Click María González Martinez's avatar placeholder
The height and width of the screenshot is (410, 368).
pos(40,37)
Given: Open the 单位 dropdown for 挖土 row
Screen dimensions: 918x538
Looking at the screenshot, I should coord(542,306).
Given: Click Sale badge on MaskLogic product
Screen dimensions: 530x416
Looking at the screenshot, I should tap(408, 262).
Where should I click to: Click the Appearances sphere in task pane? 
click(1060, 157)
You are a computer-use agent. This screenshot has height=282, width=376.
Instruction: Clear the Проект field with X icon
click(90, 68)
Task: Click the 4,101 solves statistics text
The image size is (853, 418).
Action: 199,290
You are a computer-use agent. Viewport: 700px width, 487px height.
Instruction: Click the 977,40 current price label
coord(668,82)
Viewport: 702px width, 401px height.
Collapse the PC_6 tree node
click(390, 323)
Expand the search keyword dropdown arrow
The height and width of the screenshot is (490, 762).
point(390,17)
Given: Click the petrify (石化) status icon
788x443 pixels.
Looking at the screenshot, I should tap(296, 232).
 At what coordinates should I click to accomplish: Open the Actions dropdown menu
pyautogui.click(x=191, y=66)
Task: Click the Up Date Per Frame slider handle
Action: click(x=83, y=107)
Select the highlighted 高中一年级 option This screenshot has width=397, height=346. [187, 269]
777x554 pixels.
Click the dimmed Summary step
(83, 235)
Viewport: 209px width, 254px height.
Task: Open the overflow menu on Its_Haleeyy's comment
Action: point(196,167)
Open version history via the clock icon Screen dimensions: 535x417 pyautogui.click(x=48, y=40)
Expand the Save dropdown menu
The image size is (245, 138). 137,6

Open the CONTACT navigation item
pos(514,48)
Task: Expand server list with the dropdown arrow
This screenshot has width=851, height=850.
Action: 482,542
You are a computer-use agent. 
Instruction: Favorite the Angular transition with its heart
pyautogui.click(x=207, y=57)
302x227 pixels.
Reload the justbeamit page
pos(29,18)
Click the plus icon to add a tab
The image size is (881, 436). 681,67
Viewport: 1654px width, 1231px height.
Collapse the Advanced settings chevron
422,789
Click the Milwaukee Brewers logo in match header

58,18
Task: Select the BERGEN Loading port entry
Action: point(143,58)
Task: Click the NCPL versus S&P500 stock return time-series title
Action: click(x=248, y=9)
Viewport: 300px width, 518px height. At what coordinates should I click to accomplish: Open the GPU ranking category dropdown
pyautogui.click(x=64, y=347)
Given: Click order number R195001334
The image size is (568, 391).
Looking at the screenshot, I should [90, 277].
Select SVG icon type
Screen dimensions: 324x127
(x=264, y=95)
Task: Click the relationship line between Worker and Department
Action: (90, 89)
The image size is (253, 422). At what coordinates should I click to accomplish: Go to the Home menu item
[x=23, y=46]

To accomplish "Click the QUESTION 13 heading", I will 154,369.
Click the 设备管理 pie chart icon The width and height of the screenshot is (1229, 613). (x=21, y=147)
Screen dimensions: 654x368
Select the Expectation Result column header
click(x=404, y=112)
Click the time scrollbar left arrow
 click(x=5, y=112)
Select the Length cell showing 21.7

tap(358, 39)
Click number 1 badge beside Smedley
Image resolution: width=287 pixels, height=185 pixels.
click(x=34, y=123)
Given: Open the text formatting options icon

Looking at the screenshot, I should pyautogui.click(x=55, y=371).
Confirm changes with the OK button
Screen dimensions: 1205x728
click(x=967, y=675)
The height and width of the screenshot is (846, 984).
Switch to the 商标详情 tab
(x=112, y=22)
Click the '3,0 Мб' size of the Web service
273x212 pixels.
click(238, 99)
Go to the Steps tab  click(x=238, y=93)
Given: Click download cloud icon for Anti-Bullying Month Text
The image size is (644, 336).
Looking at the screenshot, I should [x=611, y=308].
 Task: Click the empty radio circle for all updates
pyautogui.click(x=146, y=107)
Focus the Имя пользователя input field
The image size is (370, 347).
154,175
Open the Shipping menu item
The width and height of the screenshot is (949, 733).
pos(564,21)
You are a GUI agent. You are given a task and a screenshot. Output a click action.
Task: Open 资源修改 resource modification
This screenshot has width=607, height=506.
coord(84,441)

****

> [REQUIRED ACTION]
The lines to copy are those above that contain "agent".

> [ANSWER TO THE PROBLEM]
You are a computer-use agent. This screenshot has height=282, width=376.
You are a computer-use agent. Viewport: 700px width, 487px height.
You are a computer-use agent. 
You are a GUI agent. You are given a task and a screenshot. Output a click action.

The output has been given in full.